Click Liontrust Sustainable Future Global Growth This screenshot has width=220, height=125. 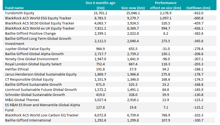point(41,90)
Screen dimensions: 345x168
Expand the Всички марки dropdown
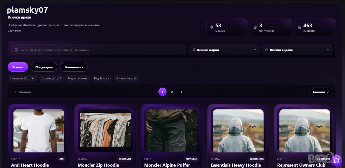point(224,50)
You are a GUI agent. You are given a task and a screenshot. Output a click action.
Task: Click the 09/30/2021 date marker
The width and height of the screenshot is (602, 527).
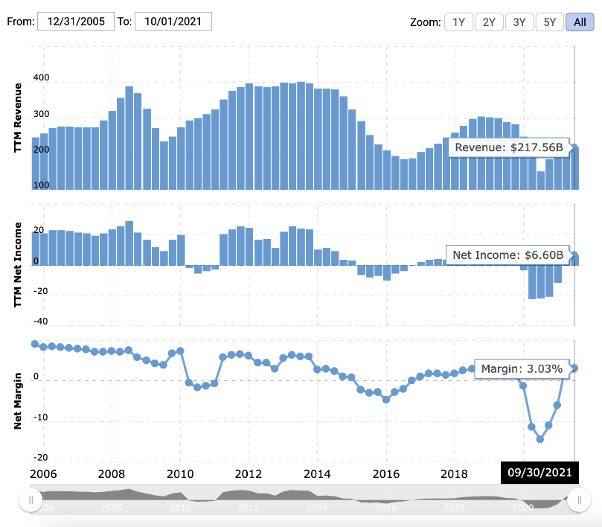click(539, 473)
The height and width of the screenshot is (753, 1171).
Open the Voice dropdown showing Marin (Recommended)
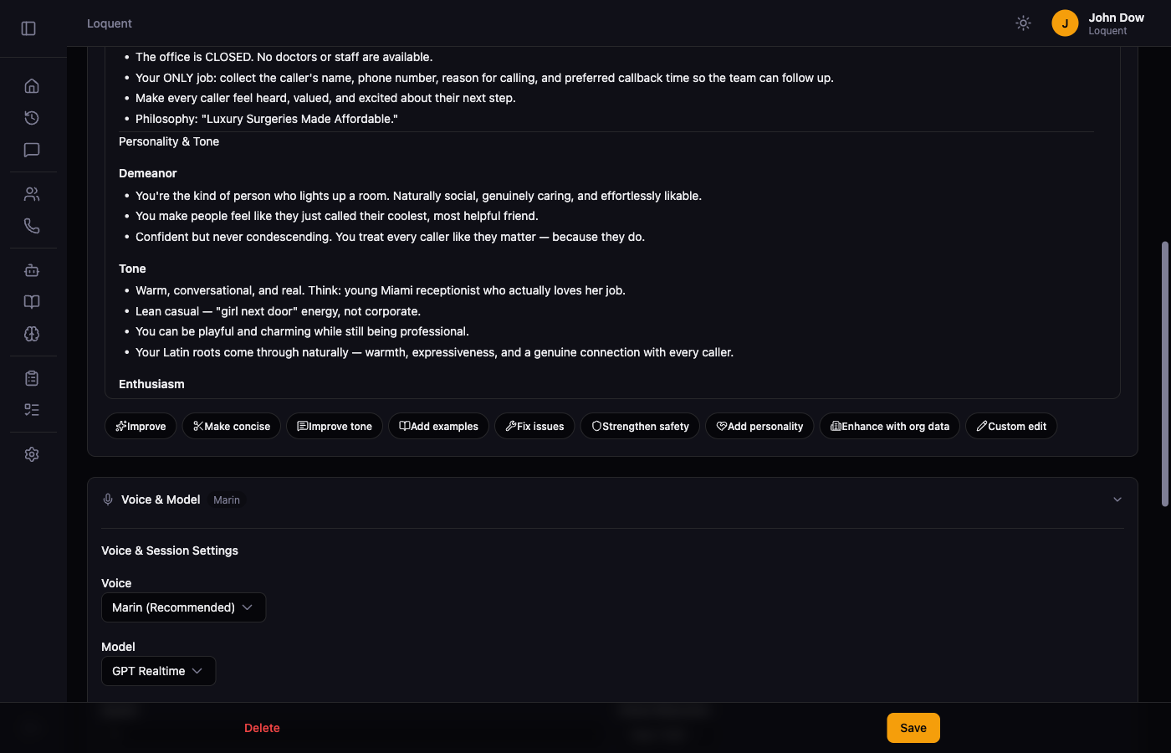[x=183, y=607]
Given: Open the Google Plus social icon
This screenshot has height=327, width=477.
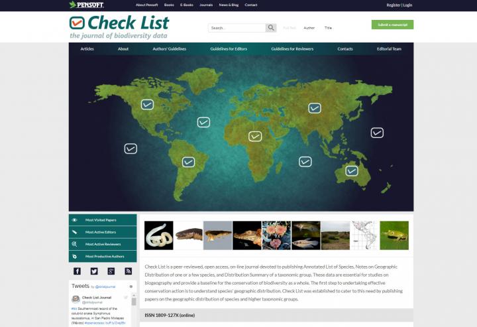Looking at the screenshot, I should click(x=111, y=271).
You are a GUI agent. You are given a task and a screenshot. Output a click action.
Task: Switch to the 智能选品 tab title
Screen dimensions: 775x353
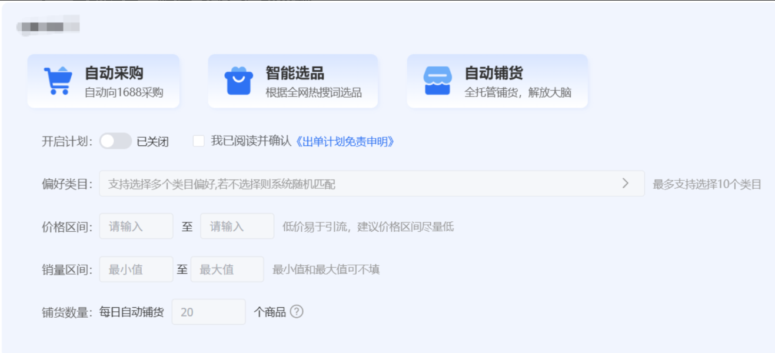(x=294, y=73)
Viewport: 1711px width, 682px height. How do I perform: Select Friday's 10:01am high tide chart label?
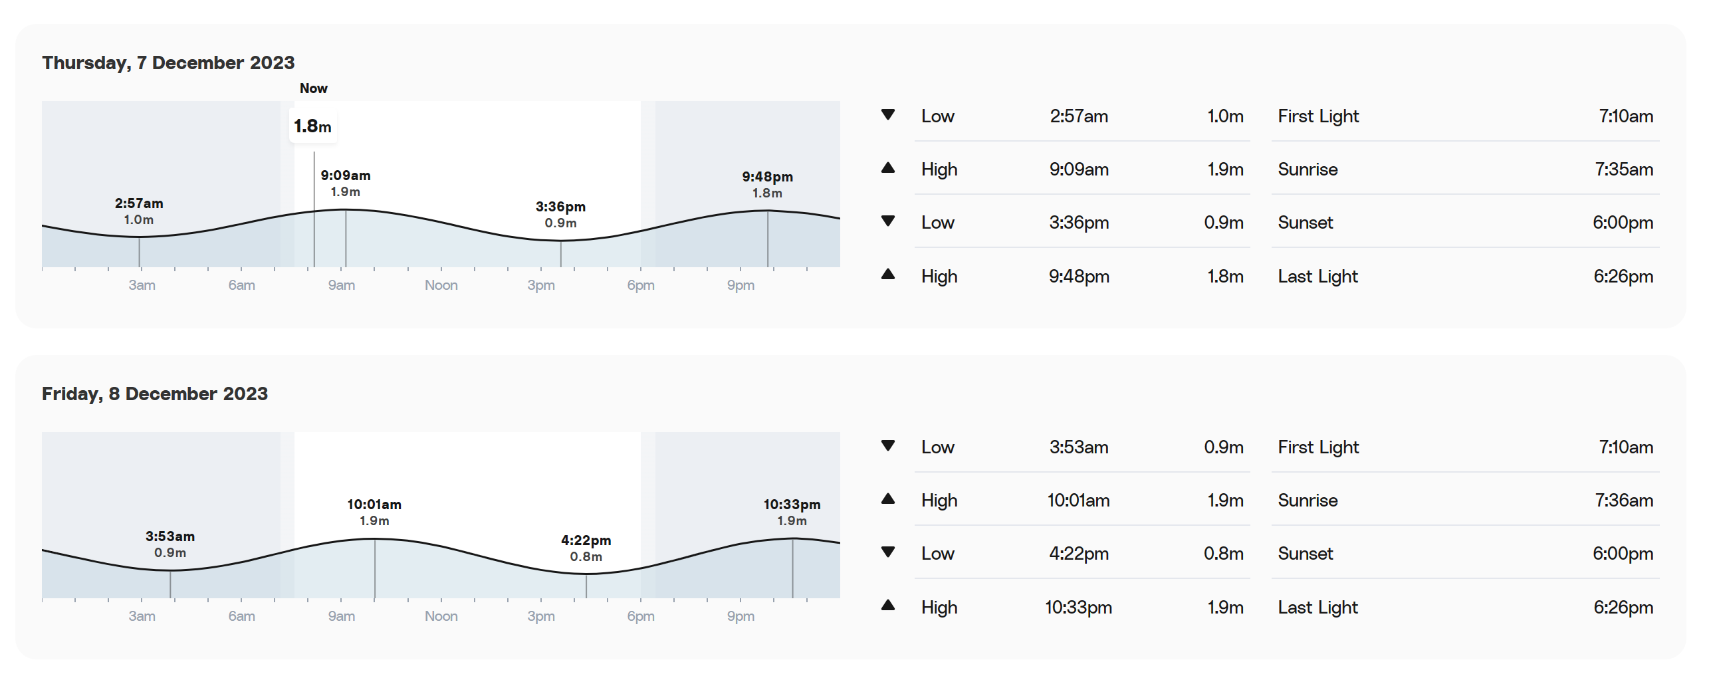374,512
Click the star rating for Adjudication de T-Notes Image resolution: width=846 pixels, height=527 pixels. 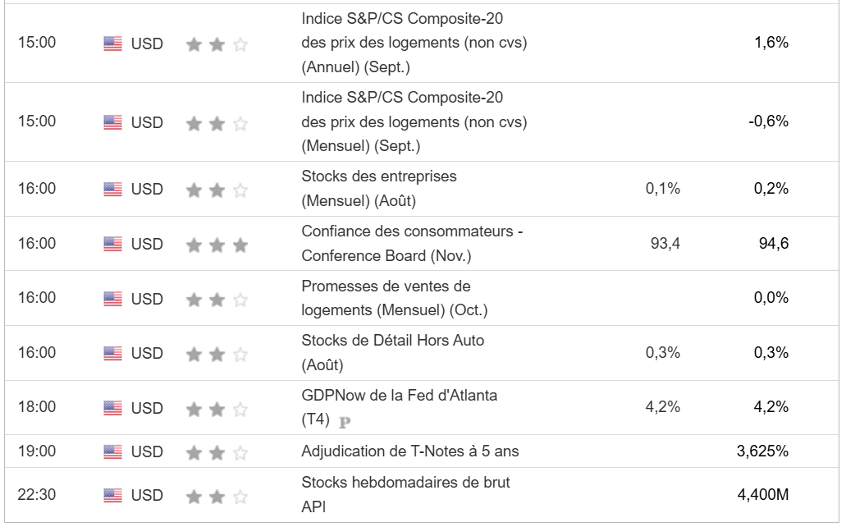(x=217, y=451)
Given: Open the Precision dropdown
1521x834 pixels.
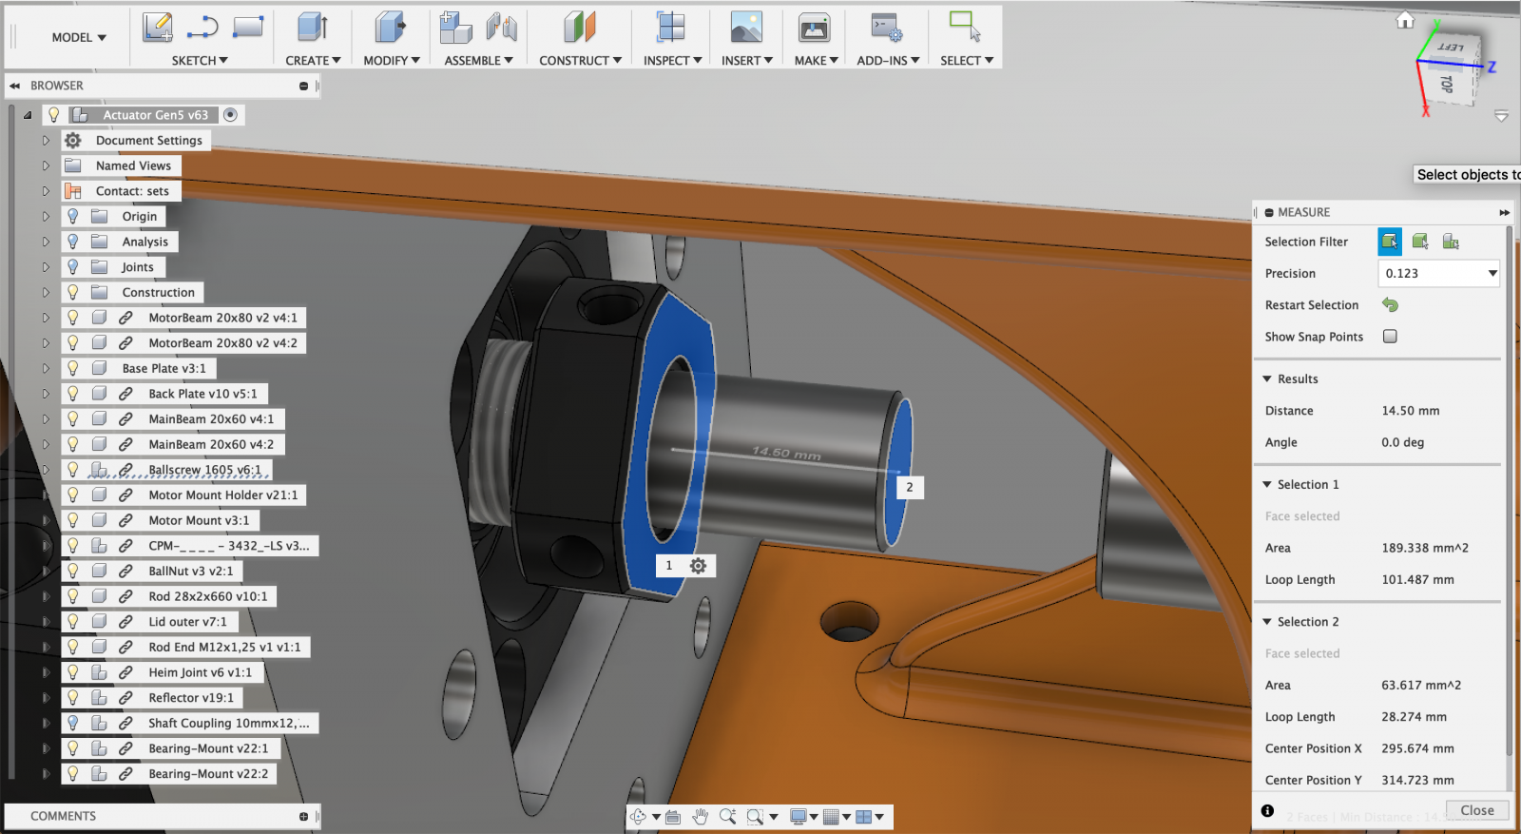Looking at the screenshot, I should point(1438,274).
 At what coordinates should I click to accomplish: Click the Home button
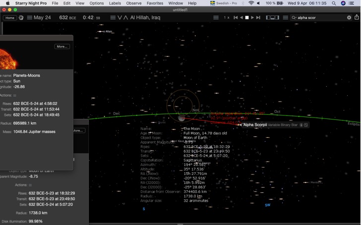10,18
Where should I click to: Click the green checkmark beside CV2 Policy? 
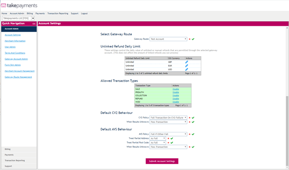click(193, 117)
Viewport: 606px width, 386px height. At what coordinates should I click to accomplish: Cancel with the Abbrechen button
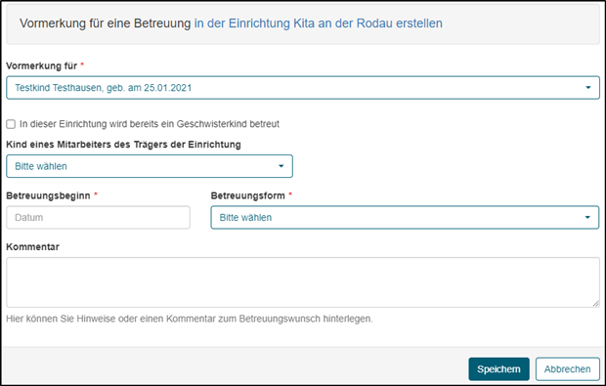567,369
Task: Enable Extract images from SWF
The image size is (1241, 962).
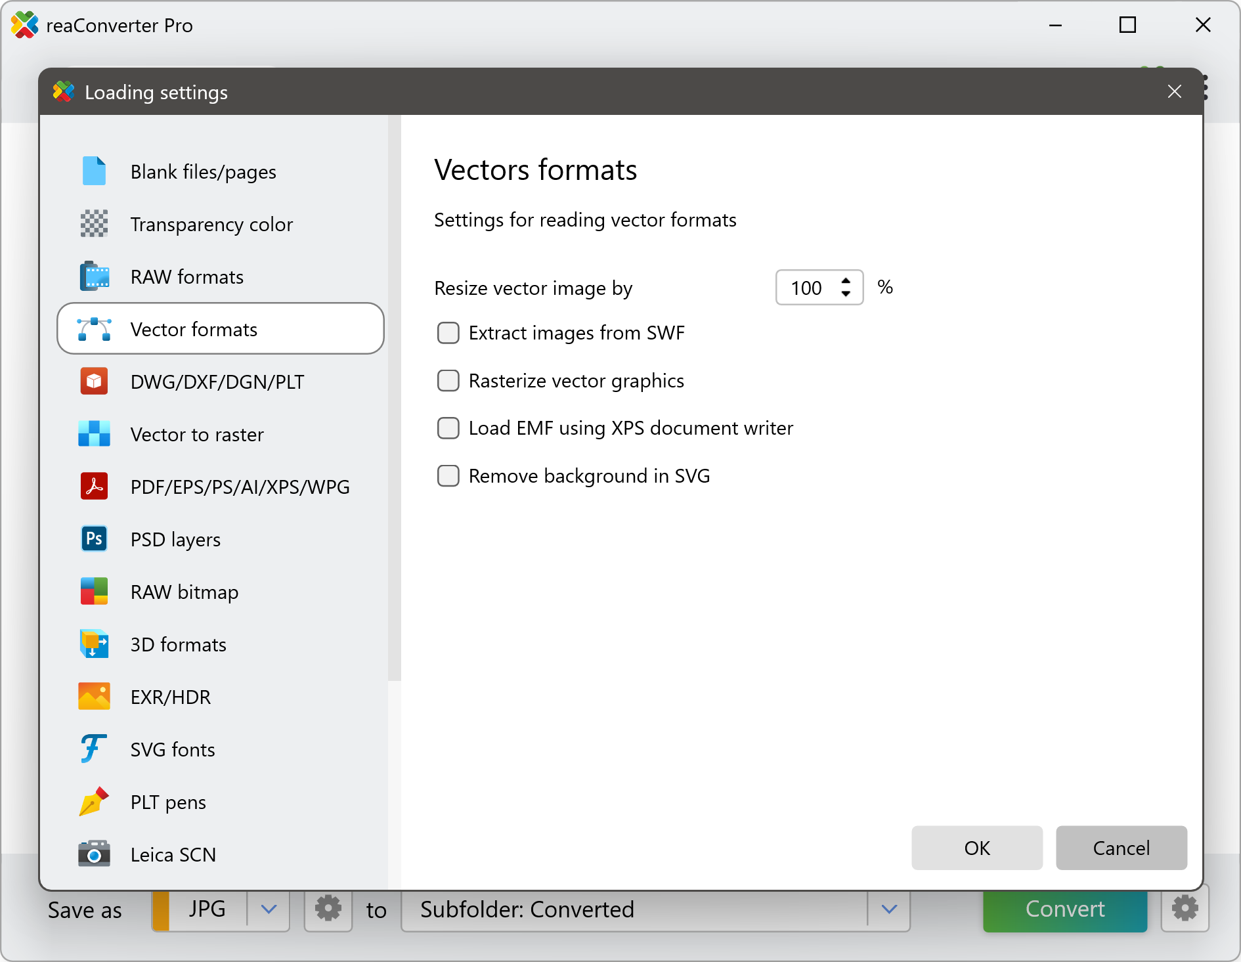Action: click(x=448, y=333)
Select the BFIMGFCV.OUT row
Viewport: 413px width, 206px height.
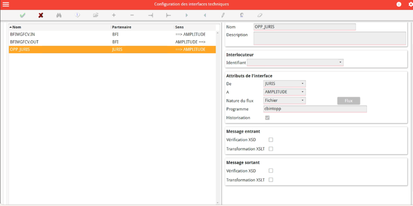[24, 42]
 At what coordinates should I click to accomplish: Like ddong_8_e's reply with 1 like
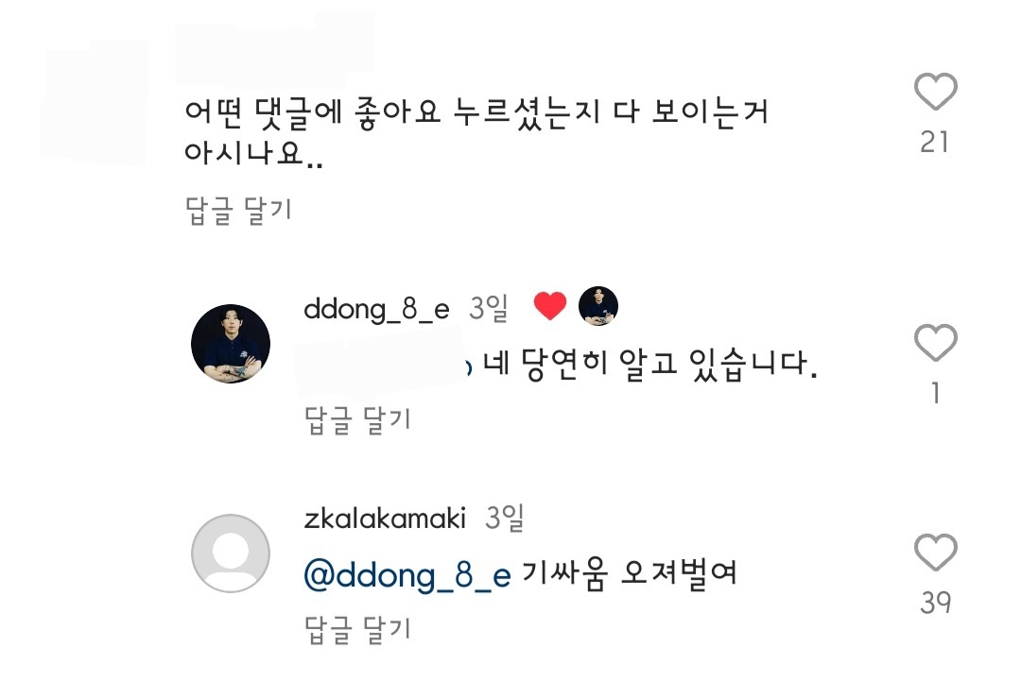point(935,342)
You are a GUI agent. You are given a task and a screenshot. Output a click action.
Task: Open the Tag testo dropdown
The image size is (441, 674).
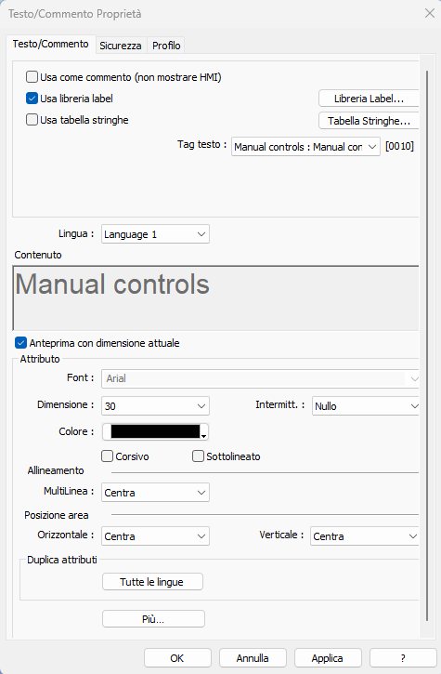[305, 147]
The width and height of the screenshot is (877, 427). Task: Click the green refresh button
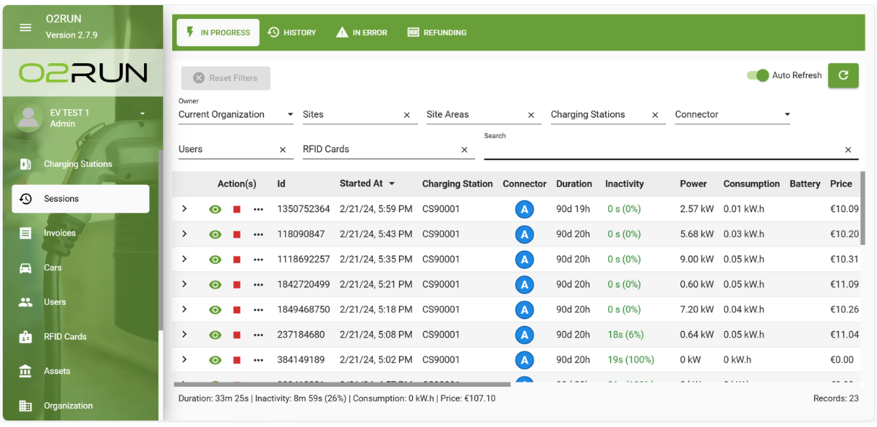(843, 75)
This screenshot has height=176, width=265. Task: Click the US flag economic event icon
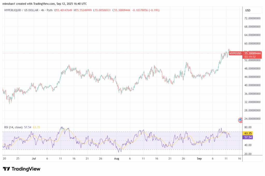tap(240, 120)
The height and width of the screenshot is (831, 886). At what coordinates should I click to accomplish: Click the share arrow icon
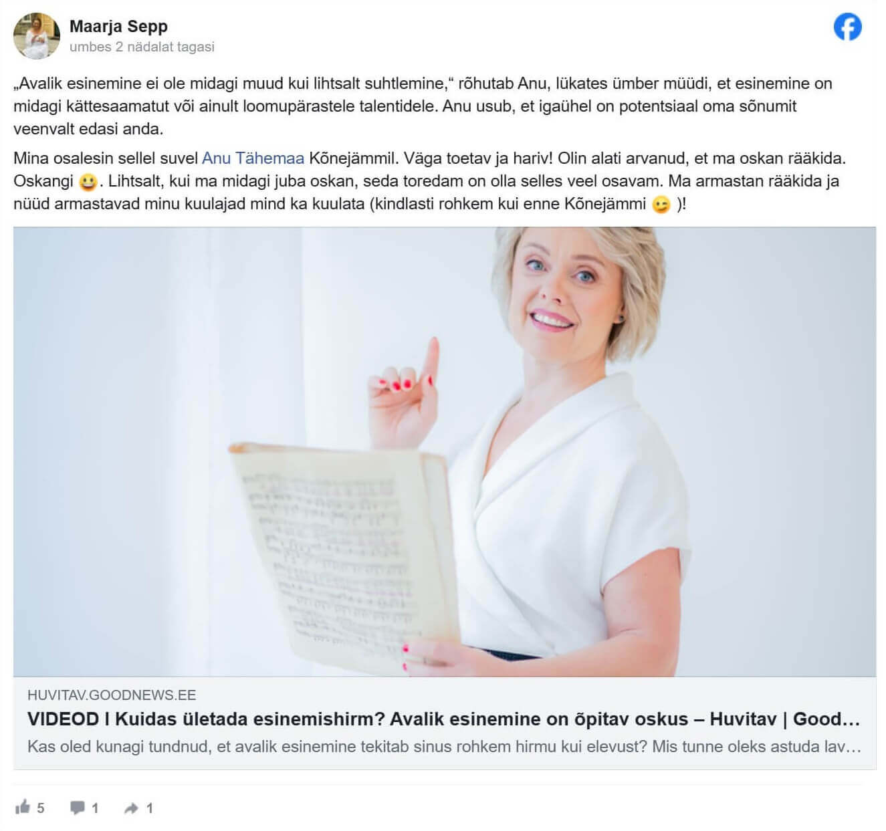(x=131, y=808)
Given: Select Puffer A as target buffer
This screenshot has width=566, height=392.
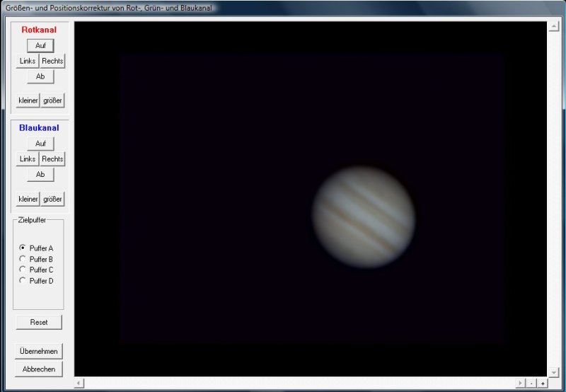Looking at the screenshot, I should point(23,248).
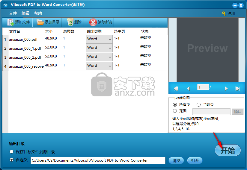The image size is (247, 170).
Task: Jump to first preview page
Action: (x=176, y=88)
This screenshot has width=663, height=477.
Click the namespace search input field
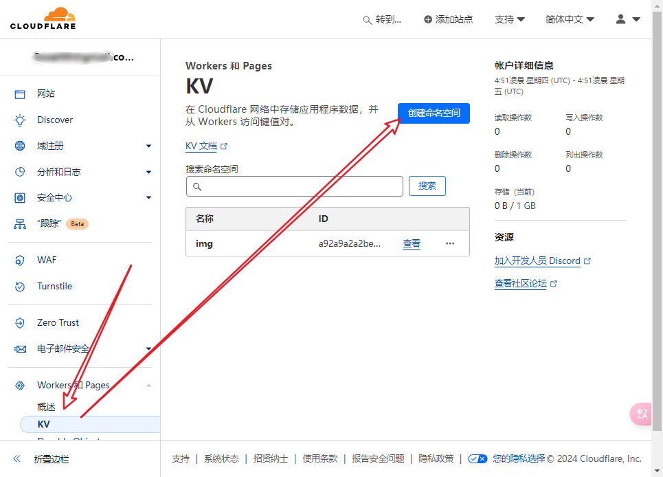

━━━━━━━━━━

BRIEF: Please give again only those lines that run from the one containing "Where should I" through the final line of the listing, both included, exactly as written and without pictures.

ANSWER BELOW:
Where should I click to: Click the green checkmark beside CV2 Policy? 
click(193, 117)
Viewport: 606px width, 386px height. At what coordinates should I click to accomplish: Cancel with the Abbrechen button
567,369
Task: Enable Extract images from SWF
The image size is (1241, 962).
Action: click(x=448, y=333)
Select the BFIMGFCV.OUT row
Viewport: 413px width, 206px height.
[24, 42]
 At what coordinates should I click to accomplish: Like ddong_8_e's reply with 1 like
point(935,342)
You are a GUI agent. You are given a task and a screenshot. Output a click action.
Task: Open the Tag testo dropdown
The image size is (441, 674).
[305, 147]
The width and height of the screenshot is (877, 427). Task: Click the green refresh button
(843, 75)
This screenshot has height=176, width=265. Task: Click the US flag economic event icon
tap(240, 120)
The height and width of the screenshot is (831, 886). At what coordinates should I click to accomplish: Click the share arrow icon
(x=131, y=808)
Given: Select Puffer A as target buffer
This screenshot has width=566, height=392.
Looking at the screenshot, I should point(23,248).
The image size is (247, 170).
Task: Jump to first preview page
Action: (x=176, y=88)
This screenshot has width=663, height=477.
Click the namespace search input field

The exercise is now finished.